September 21, 2019, Day 17
Upper Mitchell Spring to saddle west of Harney-Malheur County Line, ~22.9 miles, ~236.6 miles total
Gabriel’s Day 17 pictures are here.
Today was one of those beautiful, pleasant trail days. A golden day figuratively and literally.
We rose in the chill morning before sunrise. But quickly warmed up as we ascended into the folds of the Oregon Canyon Mountains. Conditions were just right for a golden light show. To think, last night I was frustrated with myself for not wanting to hike further. Now, I’m elated to be right here. Ascending this ridge. Right at this moment. Experiencing a wave of gratitude for being here, able to be out here in the mountains of Eastern Oregon this morning. (Now that is a much more marmoty thought than the grumbles about lightning and rain.)
Lovely, mellow cross country and animal trails brought us into the drainage of Cottonwood Creek. There we saw the first curl leaf mountain mahogany of the trip. I was thrilled and couldn’t resist stopping and taking pictures of these – to me celebrities! I’d pet the trees leathery leaves as we brushed by, inhaling deeply of their sweet and spicy aromatic perfume.
Up, up, up we went. Having gained a ridge with good vistas and rocks with fine lichen composition we enjoyed some breakfast. The dance of rising clouds with glimpses down to the basin floor below matched the classic imagery in mind of all that I hoped such desert mountain landscapes can be. But within a few minutes, our breakfast views turned to a wall of clouds that soon covered the summit of Oregon Canyon Mountain.
We proceeded onward hoping the clouds would blow over by time we reached the turn off for the summit. In the process, we even strolled by a few snow patches as our route joined a rough jeep track. Alas, when we got to our turn off for one of Oregon’s High Hundred peaks the summit was in a cloud. Sigh. No peak and summit views today.
Heading westward the skies looked brighter and with more sucker holes. By late morning, it was a beautiful blue sky day. A pleasant afternoon on jeep roads that feel more like double track trails looking at vistas of aspen studded hillsides, the snow capped Trout Creek Mountains, and Steens Mountain.
Mellow, rolling terrain and such pretty country. Passing some mountain bee plant, rabbitbrush, cherries and currants to add color to the day (some invasives like whitetop draba around also). But besides ravens flying over – surprisingly little sign of wildlife. Where is everyone? It’s the last day of summer, do they know something we don’t?
As we dropped out of the Oregon Canyon Mountains around 15 Mile Creek we were delighted by pronghorn running up a slope not far from the gurgling stream. Then more pronghorn zooming another mile down the way in a scene reminiscent of the Serengeti’s grasslands.

--- Exercise instructions ---
**A.** Transcribe the Day 17 hiking journal entry from "September 21, 2019, Day" up to and including "pictures are here.".
**B.** Pull out each line of the records that contains the string "Identify", copying those lines unchanged.

Element lookup records:
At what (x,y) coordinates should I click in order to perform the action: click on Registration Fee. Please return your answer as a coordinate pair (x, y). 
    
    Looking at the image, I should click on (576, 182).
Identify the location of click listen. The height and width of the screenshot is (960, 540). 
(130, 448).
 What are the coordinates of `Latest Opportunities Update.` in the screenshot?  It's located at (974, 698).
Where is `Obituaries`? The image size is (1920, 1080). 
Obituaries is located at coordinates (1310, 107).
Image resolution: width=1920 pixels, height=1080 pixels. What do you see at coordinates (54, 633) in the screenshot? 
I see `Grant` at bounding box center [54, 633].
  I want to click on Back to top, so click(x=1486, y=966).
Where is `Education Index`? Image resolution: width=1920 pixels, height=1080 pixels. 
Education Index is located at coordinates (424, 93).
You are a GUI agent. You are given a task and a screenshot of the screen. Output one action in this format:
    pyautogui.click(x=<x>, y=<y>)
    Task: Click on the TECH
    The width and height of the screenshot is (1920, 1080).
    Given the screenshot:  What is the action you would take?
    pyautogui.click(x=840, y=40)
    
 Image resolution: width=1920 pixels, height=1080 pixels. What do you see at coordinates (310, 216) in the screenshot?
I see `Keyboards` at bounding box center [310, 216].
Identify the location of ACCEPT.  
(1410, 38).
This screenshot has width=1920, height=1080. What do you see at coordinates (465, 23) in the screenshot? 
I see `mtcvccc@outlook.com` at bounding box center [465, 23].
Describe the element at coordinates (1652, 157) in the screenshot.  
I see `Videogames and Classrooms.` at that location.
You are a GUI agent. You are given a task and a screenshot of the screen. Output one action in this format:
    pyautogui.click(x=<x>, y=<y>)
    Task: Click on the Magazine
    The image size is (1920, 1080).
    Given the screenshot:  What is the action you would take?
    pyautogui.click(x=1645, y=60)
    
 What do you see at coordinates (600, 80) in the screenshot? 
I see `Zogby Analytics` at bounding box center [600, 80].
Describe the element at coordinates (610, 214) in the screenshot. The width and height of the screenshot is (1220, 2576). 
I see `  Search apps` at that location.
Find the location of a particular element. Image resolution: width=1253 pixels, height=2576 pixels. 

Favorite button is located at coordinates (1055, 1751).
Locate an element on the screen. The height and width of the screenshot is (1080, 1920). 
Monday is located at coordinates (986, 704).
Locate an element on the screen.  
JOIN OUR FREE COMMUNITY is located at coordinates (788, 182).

--- Task answers ---
**A.**
September 21, 2019, Day 17
Upper Mitchell Spring to saddle west of Harney-Malheur County Line, ~22.9 miles, ~236.6 miles total
Gabriel’s Day 17 pictures are here.

**B.**
Identify the location of click listen. The height and width of the screenshot is (960, 540). 
Identify the location of ACCEPT.  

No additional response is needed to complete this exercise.